Principal = { Service = "lambda.amazonaws.com" }
}]
})
}
resource "aws_iam_role_policy_attachment" "basic" {
role = aws_iam_role.lambda.name
policy_arn = "arn:aws:iam::aws:policy/service-role/AWSLambdaBasicExecutionRole"
}
resource "aws_sqs_queue" "dlq" {
name = "orders-dlq"
message_retention_seconds = 1209600 # 14 days
}
resource "aws_lambda_function" "orders" {
function_name = "orders"
role = aws_iam_role.lambda.arn
filename = "build/orders.zip"
handler = "app.lambda_handler"
runtime = "python3.12"
memory_size = 512
timeout = 30
environment {
variables = {
LOG_LEVEL = "INFO"
IDEMPOTENCY_TABLE = aws_dynamodb_table.idempotency.name
}
}
tracing_config { mode = "Active" }
reserved_concurrent_executions = 100
dead_letter_config {
target_arn = aws_sqs_queue.dlq.arn
}
}
A few production notes straight from the docs:
- The default 3-second timeout is too low for most real workloads; Python and Java functions often need 10–30 seconds, more with large dependencies (common config options).
- Environment variables are not a secrets store — they're plain key-value config. Put credentials and tokens in AWS Secrets Manager (environment variables).
- The DLQ must exist and the role must have
sqs:SendMessagebefore a failure happens, or the failed event has nowhere to land. reserved_concurrent_executionscounts against your account's 1,000 limit — leave headroom (reserved concurrency).- Get the handler format right: for Python it's
filename.function_name; a wrong handler fails the function immediately.

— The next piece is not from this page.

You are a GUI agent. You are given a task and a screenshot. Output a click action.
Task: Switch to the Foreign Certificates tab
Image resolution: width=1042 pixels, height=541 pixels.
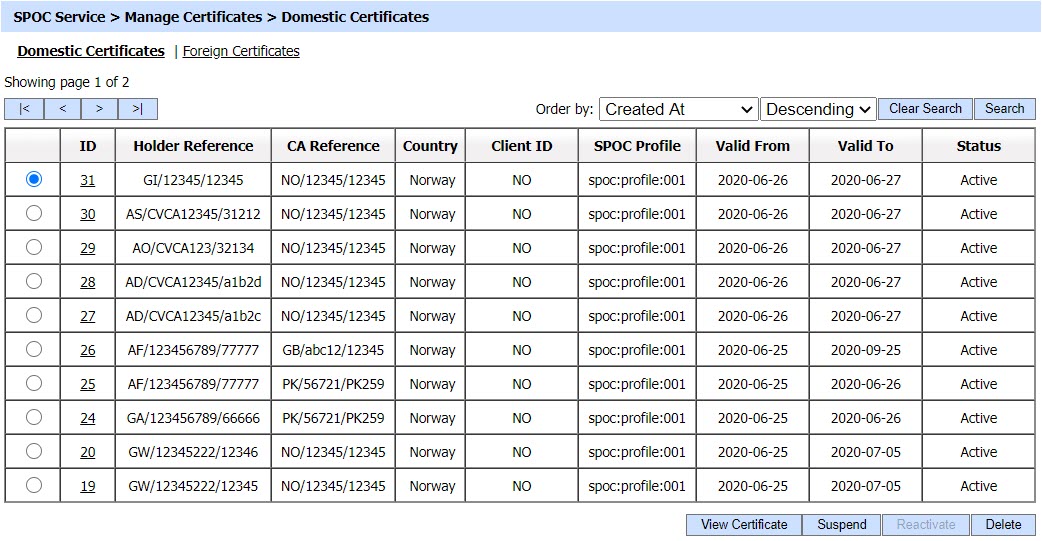(241, 51)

Cost and performance optimization
Lambda bills on requests plus GB-seconds (memory × duration), and here's the counterintuitive part: memory also sets CPU — you get a full vCPU at 1,769 MB (configure memory). So raising memory can make a CPU-bound function finish faster and cost less overall, even though the per-millisecond rate is higher.
Don't guess at the sweet spot — measure it. The official AWS Lambda Power Tuning tool runs your function across memory settings with real invocations and shows you the cost/speed trade-off (profiling functions). For x86 functions, Compute Optimizer can also recommend a size from historical metrics (it doesn't cover arm64 yet).
Finally, consider arm64 / Graviton2: AWS prices it roughly 20% cheaper per duration with strong price-performance, and Python workloads tend to benefit more than Node (instruction set architecture). In Terraform it's one line:
resource "aws_lambda_function" "orders" {
# ...
architectures = ["arm64"]
}
A/B it behind an alias before you flip everything over.
The short version
Going from Hello World to production is mostly about assuming things will go wrong and deciding, in advance, what happens when they do:
- Make handlers idempotent — duplicates are guaranteed, not hypothetical.
- Give failures a home (a DLQ or on-failure destination) and a sensible timeout.
- Know your concurrency limits, and protect fragile downstreams with reserved concurrency.
- Log JSON, alarm on the right metrics, and trace the slow paths.
- Define all of it in Terraform, and keep secrets out of environment variables.
- Right-size memory (it's also CPU) and try arm64.
Every claim here links back to the official AWS or HashiCorp documentation — bookmark those, because they change, and the version that's current when you read this is the one to trust.